Their quest is outlined. Examples are given. The purpose is revealed. They are presented with the task.
“But that’s a lot!”
What are they to do? Create a mind map of the past two years of study in IB Biology. There are 6 core topics for Standard Level and 11 core topics for Higher Level plus two options for each group. Nearly every topic links to the others. On their sheet of paper the student teams are to record all the assessment statements with words, diagrams, figures, symbols, and pictures and then make as many connections between them as possible, indicating on joining lines what the relationships are.
At first they take to the task with the end goal in mind. They just “want to get the mind map done” but then I reiterate the value of review and making connections in preparation for their IB exams and I explain that they will not be assessed on the mind map itself. They will take an exam and be able to refer to their (and only their) mind map when taking the exam.
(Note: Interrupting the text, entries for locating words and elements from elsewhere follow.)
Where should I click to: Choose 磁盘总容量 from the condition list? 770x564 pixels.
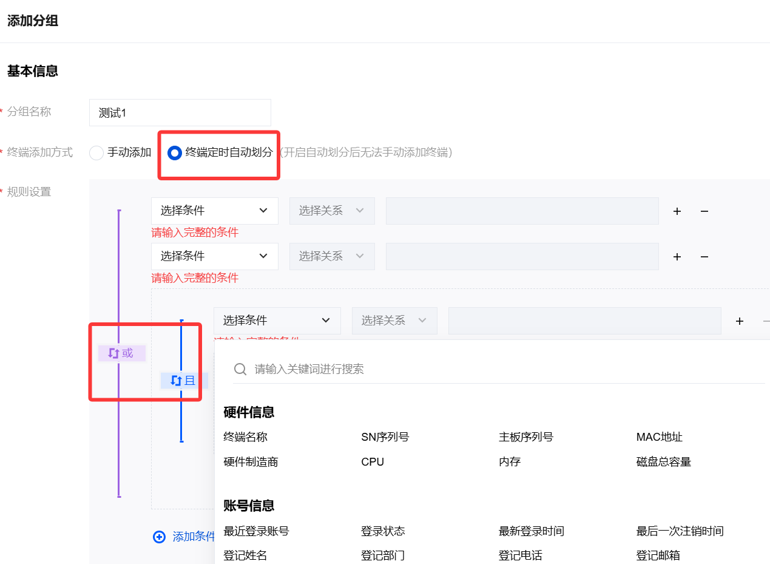pos(663,462)
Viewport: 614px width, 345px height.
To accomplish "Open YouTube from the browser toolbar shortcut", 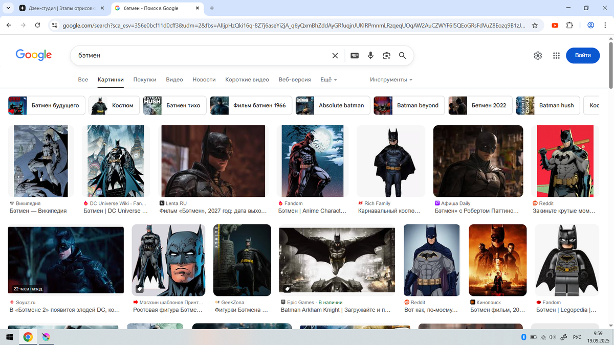I will pos(555,25).
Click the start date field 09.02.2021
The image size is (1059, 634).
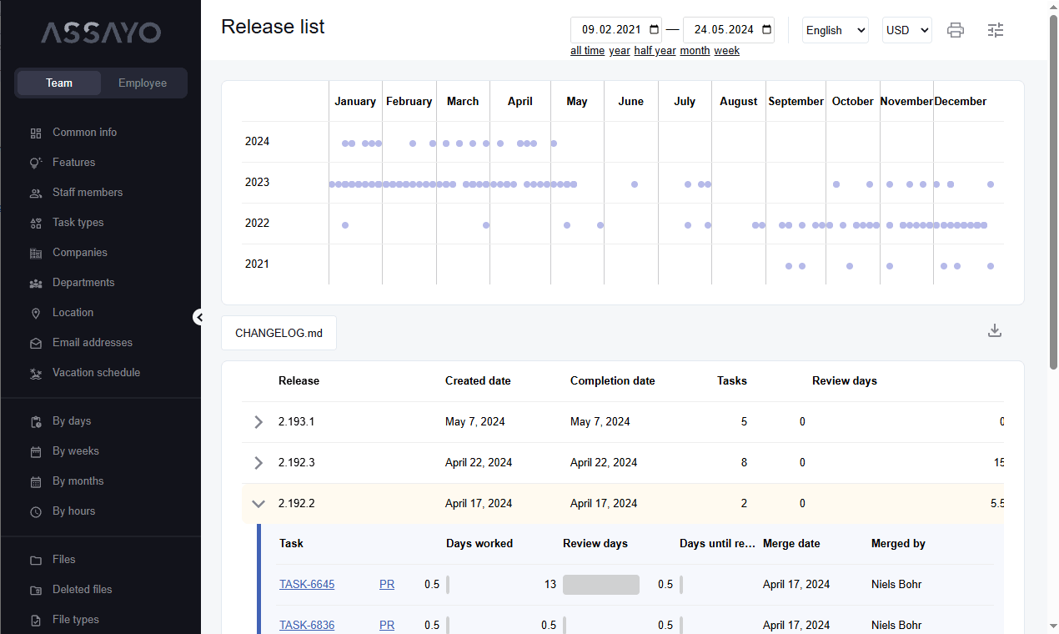pyautogui.click(x=616, y=30)
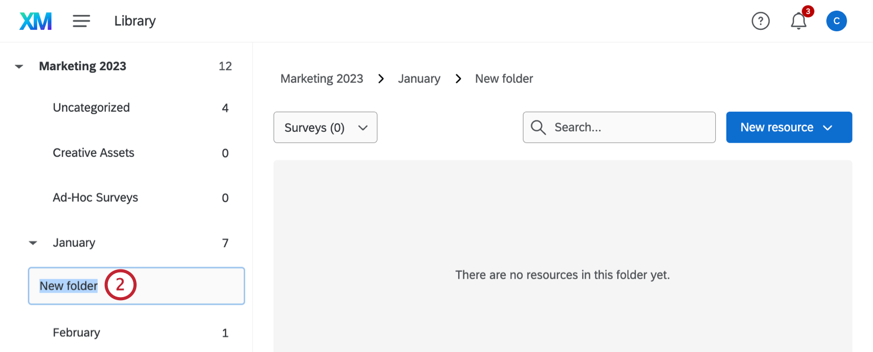Open the Surveys (0) resource type dropdown
Screen dimensions: 873x352
click(x=325, y=127)
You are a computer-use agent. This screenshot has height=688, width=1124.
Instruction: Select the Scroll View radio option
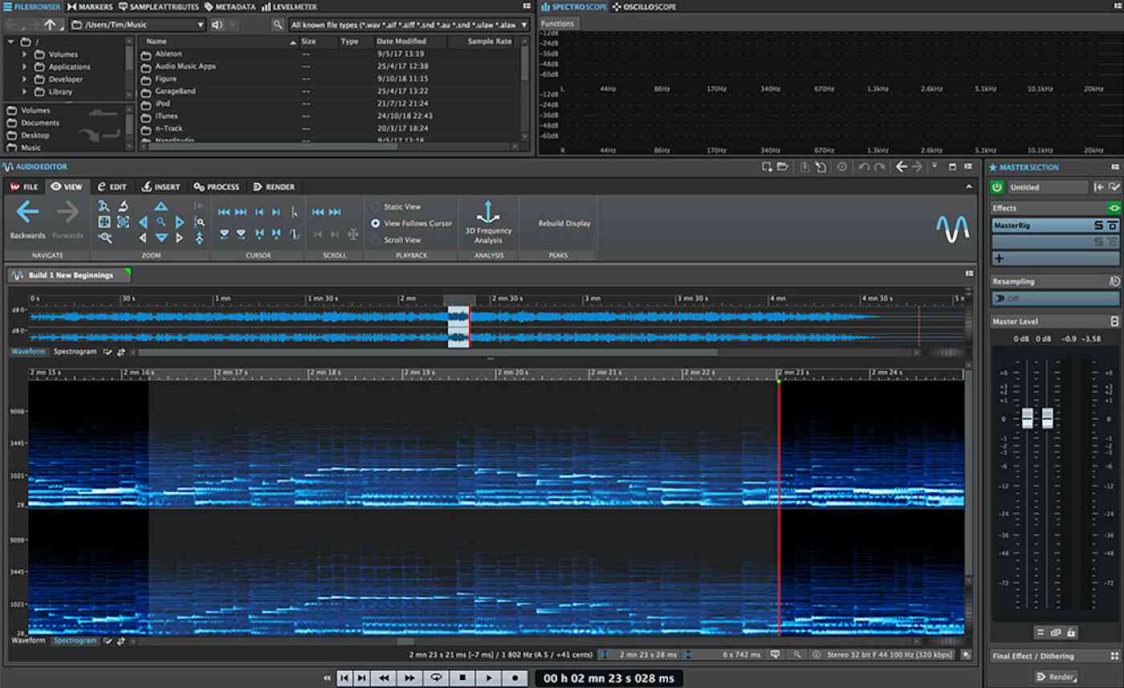click(376, 240)
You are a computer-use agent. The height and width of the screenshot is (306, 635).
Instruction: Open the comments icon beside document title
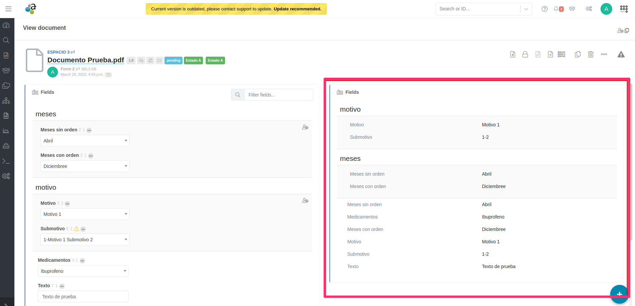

Seriousness and intensity settle on the group. They bend over their texts, notes, and mind maps with greater purpose. Discussions over potential connections ensue. Before they know it, the class is over. As they roll up their maps they make plans as to how they will proceed during the next session.
The value of this “hands-on” collaborative activity is multi-faceted. The purposes of mind mapping include but are not limited to (1):
- Enhancing memory (everyone wants this, right?)
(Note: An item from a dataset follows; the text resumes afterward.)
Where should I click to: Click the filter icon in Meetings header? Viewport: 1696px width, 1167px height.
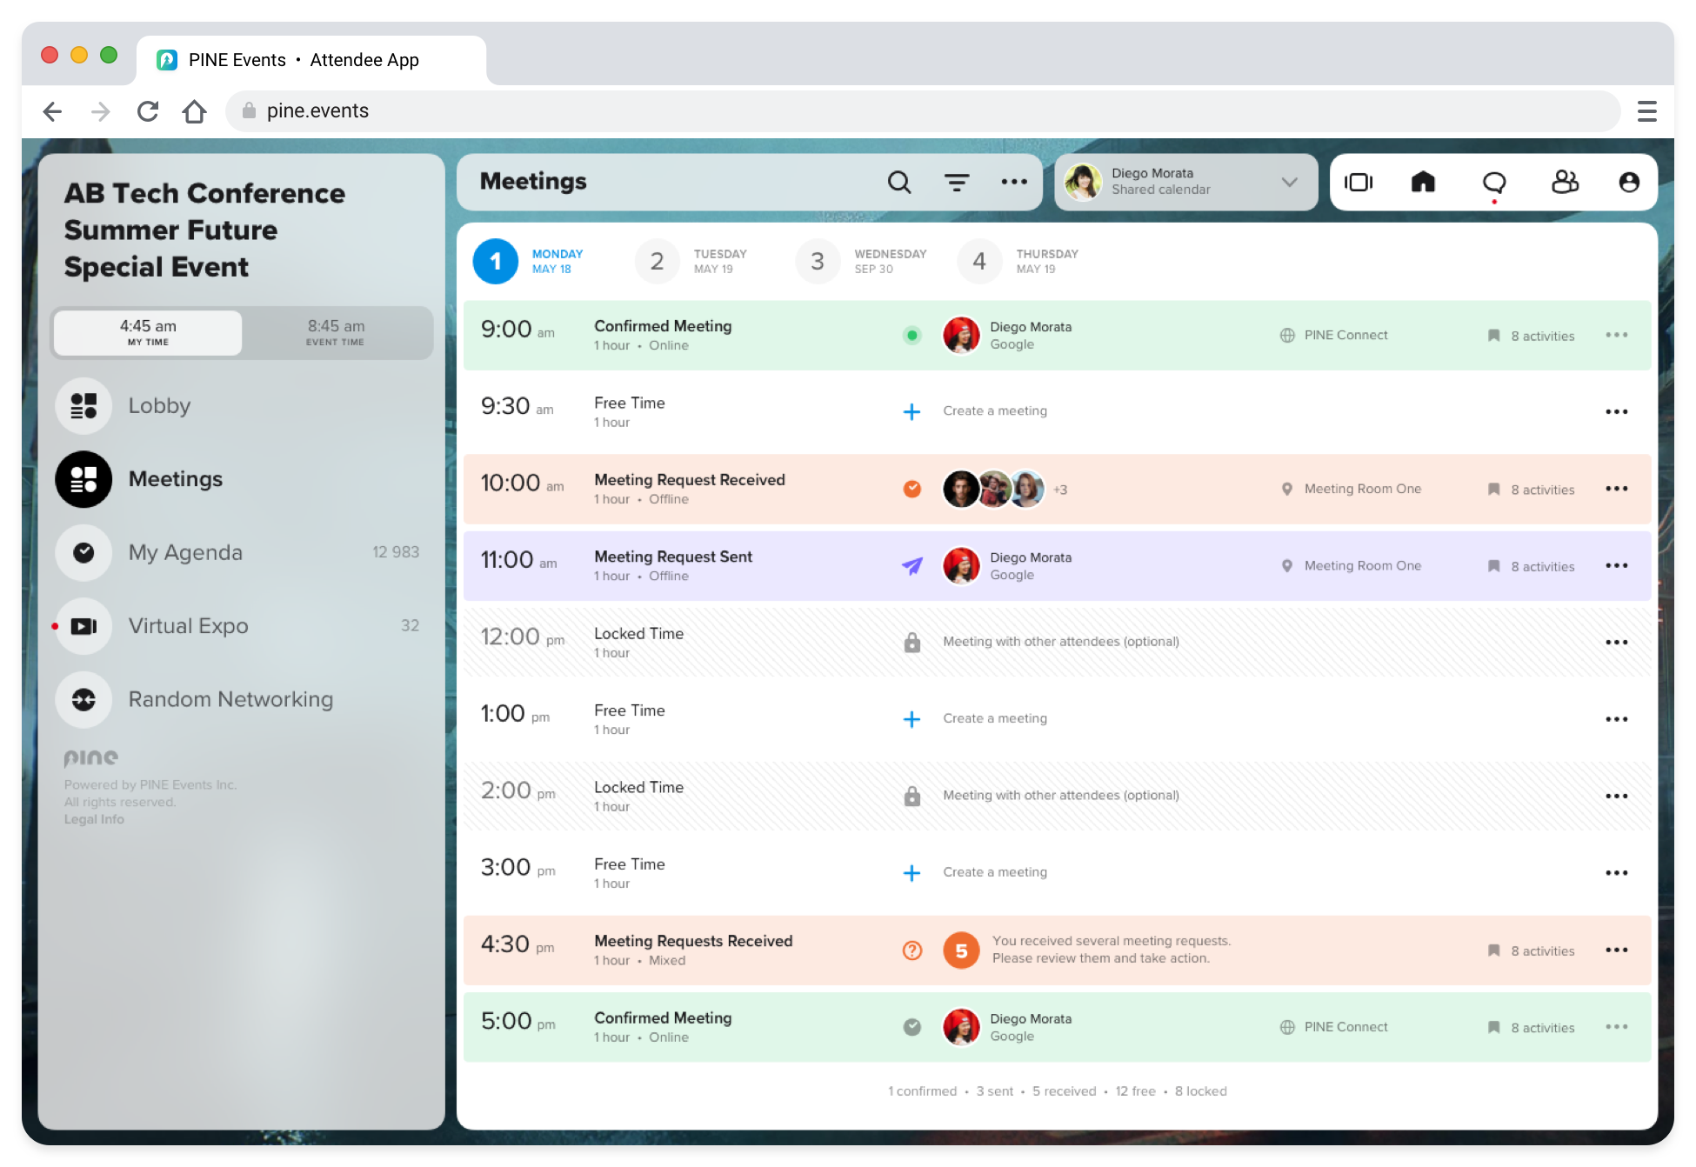tap(957, 182)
- Enhancing learning (so, if it was missed it the first time, maybe they’ll get it this time!)
- Helping in planning and organizing (students will know what they need to study for the IB exam)
- Improving writing skills (which will help students better communicate on the IB Exams)
- Encouraging critical thinking and problem solving skills (which will help students on the IB Exams)
Do not underestimate the power of mind mapping! It is worth class time to allow students to work towards building the connections within their studies.